Release Explanation: The Raw material Price Index (RMPI) measures the change in the price of raw materials purchased by manufacturers. It's a leading indicator of consumer inflation;when manufacturers pay more for goods the higher costs are usually passed on to the consumer. The Industrial Product Price Index reflects the prices that producers in Canada receive as the goods leave the plant gate (wholesale prices).
Trade Desk Thoughts: According to Statistics Canada, the Industrial Product Price Index (IPPI) rose 0.4% last month compared with January, due to both the depreciation of the Canadian dollar against the US dollar and increases in the prices for precious metals and petroleum products. The Raw Materials Price Index (RMPI) advanced 1.7 % compared with January, pushed up by rising crude oil prices.
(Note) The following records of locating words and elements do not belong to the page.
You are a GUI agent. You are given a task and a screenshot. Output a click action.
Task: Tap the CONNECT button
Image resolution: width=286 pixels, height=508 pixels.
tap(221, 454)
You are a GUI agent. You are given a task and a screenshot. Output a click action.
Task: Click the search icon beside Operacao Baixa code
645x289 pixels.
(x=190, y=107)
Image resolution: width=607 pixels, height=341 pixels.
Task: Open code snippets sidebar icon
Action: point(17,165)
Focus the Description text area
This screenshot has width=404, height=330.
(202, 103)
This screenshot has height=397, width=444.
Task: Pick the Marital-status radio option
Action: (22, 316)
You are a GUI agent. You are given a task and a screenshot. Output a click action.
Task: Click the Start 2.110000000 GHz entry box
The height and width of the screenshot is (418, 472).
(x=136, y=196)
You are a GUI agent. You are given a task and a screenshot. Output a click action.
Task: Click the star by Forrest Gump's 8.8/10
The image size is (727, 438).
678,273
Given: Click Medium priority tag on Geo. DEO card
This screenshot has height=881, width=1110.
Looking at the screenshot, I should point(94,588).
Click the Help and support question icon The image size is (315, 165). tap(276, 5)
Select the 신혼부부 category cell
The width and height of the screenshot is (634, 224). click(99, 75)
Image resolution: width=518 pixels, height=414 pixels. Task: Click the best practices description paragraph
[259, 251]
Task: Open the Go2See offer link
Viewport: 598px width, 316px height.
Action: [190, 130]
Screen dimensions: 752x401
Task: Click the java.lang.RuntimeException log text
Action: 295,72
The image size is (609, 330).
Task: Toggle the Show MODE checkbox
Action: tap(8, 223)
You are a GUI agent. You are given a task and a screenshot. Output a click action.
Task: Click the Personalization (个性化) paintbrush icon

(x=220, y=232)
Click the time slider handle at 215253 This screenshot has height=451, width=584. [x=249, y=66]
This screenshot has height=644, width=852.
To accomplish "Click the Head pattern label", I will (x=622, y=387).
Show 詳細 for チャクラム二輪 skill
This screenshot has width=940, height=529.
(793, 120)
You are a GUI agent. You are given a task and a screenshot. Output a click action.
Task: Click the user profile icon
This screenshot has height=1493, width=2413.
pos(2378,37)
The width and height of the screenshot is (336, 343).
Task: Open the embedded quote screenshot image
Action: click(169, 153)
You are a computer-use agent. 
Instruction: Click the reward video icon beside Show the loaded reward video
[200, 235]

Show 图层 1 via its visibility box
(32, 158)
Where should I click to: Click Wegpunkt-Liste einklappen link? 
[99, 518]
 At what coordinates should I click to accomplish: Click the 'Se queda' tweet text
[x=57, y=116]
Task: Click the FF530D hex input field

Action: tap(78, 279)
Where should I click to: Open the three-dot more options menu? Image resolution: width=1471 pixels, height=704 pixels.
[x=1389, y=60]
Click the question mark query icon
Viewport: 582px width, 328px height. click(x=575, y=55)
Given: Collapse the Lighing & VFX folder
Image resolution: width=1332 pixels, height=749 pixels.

The IPPI rose 0.4% in February, a modest upturn following the stability in the index in January and the declines of 2.7% and 2.2% recorded in November and December respectively.
Motor vehicles and other transport equipment rose 1.1% as a result of the depreciation of the Canadian dollar in relation to its US counterpart. The prices for primary metal products increased 2.2%, pushed up by precious metals; these have been subject to strong global demand, since they are seen as a hedge in a period of economic uncertainty. Prices for petroleum and coal products advanced 1.2%, a second consecutive monthly increase.
The Canadian dollar lost 1.5% of its value against the US dollar in February. Some Canadian producers who export their products to the United States are generally paid in prices set in US dollars. Consequently, the relative strength of the US dollar in relation to the Canadian dollar had the effect of inflating the corresponding prices in Canadian dollars. If the exchange rate used to convert these prices had remained unchanged, the IPPI would have shown no change compared with January instead of rising 0.4%.
Year over year, the IPPI grew 1.6% in February, an increase comparable to the 1.4% rise observed in January.
The effect on the IPPI of higher prices for motor vehicles and other transport equipment as well as pulp and other paper products was largely offset by lower prices for petroleum and coal products and primary metal products.
On a 12-month basis, prices for petroleum and coal products fell 27.8%, compared with the 28.4% decline in January. Prices for products excluding petroleum and coal products rose 5.4%, which is similar to the 5.2% increase recorded in January.
The Canadian dollar has lost 19.8% of its value since February 2008, and had the direct effect of the exchange rate been excluded, the IPPI would have declined 5.5% in February instead of increasing 1.6%.
The RMPI posted a month-over-month increase of 1.7% in February, comparable to January's 1.5% rise. This was a second consecutive monthly increase for the RMPI, and almost all the growth in February was attributable to mineral fuels.
Mineral fuels rose 4.8%, up from the 2.4% gain recorded in January. Excluding mineral fuels, the RMPI posted a 0.4% decrease, following the 0.9% rise observed in January. Vegetable products, non-ferrous metals and wood posted the strongest price declines.
From February 2008 to February 2009, raw material prices fell 30.7%, comparable to the variations recorded in December and January. The year-over-year drop in raw material prices was attributable to the strong 45.5% price reduction for mineral fuels and, to a lesser extent, to decreases in prices for non-ferrous metals (-36.1%) and vegetable products (-23.2%).
Forex Technical Reaction: Crude futures were rising nearly 3% on the day and the cad (USD/CAD) was declining.